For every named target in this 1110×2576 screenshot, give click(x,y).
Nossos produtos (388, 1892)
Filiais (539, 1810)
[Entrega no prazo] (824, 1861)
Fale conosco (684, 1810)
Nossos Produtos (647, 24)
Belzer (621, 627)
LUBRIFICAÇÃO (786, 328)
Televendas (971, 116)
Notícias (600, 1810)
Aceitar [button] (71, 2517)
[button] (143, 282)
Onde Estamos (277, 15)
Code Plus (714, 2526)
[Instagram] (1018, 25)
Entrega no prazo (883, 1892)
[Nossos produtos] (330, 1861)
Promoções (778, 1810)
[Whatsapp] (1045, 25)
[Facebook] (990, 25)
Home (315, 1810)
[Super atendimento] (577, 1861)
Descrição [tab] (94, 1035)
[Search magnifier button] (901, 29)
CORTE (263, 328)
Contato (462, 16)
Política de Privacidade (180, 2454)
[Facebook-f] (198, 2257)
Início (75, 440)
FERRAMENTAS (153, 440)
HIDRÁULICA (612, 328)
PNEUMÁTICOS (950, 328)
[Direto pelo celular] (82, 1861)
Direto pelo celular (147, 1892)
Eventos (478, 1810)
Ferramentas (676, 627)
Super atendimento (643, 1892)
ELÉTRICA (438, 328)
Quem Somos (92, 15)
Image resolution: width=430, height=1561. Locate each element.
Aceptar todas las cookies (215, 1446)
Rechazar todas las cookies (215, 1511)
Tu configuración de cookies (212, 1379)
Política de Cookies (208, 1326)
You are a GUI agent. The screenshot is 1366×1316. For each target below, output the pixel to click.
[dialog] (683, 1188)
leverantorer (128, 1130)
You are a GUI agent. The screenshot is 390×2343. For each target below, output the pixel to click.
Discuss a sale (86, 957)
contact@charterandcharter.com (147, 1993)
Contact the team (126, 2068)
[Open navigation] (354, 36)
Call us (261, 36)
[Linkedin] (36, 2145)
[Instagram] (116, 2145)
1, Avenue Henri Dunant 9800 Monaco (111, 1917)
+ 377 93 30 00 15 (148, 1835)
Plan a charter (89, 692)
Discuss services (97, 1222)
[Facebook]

> **Your goal**
A single figure is required: the number of lines in the entries above that include the word "pixel".

> **Response to this task**
2